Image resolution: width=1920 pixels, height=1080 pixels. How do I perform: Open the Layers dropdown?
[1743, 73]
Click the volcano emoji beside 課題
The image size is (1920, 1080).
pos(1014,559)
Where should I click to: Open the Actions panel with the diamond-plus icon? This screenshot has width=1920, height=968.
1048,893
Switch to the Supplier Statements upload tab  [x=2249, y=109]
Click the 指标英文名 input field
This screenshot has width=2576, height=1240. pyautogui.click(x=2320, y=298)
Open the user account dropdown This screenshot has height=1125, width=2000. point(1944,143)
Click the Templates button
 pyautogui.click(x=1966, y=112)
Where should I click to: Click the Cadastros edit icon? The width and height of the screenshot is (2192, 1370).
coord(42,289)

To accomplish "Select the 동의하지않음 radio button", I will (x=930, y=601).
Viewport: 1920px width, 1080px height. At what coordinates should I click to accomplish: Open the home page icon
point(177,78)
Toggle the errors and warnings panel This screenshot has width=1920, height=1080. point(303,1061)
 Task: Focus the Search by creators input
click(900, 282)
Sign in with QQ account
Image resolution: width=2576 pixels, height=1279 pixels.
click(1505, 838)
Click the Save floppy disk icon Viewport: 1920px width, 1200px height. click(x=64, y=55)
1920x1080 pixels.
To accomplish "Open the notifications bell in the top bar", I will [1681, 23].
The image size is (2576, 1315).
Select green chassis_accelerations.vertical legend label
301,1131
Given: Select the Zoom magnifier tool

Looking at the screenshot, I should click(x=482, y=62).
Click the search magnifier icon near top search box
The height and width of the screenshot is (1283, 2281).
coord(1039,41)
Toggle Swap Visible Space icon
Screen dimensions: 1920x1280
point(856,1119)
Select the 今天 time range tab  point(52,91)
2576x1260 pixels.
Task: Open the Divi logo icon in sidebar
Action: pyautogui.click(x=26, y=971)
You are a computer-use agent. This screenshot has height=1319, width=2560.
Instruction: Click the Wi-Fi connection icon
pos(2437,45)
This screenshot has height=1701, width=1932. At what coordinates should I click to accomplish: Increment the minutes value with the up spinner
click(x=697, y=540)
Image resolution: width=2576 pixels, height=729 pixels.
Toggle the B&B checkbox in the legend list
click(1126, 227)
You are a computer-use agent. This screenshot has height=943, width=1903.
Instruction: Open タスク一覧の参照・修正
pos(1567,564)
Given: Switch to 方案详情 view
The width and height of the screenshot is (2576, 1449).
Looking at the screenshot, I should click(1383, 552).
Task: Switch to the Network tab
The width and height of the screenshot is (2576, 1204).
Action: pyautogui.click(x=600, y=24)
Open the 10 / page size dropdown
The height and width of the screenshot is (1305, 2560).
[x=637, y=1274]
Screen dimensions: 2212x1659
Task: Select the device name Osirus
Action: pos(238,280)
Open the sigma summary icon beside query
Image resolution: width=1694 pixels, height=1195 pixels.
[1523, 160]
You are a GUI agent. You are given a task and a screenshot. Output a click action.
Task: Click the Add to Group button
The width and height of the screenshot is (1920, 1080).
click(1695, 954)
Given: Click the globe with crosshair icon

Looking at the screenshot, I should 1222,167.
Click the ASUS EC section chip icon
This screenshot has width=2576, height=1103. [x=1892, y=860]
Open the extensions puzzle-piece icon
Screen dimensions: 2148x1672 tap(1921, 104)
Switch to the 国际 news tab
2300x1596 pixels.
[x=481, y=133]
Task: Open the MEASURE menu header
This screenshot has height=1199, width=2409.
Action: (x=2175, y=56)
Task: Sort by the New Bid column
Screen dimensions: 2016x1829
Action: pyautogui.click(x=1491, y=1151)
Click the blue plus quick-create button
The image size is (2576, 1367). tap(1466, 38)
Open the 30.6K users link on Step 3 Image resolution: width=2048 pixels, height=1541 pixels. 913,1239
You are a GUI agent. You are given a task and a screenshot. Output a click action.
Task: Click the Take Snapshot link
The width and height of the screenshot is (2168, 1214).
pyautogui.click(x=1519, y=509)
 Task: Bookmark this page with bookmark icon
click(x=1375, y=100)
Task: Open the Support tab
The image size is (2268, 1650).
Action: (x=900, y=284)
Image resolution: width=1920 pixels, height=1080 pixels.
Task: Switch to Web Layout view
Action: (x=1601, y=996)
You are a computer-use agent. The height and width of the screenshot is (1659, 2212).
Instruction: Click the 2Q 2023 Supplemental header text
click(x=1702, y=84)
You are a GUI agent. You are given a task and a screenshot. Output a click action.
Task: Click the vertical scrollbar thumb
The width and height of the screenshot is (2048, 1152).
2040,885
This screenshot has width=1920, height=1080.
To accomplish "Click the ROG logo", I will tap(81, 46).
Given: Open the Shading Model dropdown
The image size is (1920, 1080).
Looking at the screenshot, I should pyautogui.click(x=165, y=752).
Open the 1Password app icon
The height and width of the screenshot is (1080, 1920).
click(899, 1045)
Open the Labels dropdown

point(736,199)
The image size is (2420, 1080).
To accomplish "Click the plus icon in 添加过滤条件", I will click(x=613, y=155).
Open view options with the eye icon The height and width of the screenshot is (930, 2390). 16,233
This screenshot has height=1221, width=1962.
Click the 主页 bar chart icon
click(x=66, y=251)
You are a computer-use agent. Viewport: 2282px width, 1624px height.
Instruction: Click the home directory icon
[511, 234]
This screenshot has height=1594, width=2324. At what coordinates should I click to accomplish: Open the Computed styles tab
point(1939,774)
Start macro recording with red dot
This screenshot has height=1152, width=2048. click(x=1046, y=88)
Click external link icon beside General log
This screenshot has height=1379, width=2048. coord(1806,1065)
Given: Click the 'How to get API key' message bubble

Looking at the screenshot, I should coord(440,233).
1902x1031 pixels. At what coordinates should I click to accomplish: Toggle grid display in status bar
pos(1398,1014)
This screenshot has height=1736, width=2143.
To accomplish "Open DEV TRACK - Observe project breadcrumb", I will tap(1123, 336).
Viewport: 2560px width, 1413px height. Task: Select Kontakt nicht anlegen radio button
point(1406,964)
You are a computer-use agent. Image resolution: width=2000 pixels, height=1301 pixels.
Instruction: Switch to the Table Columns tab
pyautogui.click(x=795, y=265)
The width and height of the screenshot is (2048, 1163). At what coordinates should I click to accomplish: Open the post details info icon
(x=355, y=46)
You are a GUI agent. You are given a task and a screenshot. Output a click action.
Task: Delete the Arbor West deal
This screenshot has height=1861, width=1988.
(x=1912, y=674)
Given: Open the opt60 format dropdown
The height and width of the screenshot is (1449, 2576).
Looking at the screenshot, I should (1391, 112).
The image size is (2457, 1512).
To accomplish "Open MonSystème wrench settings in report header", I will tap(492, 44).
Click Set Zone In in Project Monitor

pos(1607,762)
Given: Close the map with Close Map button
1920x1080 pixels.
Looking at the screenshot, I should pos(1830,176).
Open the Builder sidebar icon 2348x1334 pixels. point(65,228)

..........

#### TASK:
What lines in the material mention "computer"? Copy every one of them.

#### EXERCISE SOLUTION:
You are a computer-use agent. This screenshot has height=1319, width=2560.
You are a computer-use agent. This screenshot has height=943, width=1903.
You are a computer-use agent. The height and width of the screenshot is (1659, 2212).
You are a computer-use agent. Viewport: 2282px width, 1624px height.
You are a computer-use agent. Image resolution: width=2000 pixels, height=1301 pixels.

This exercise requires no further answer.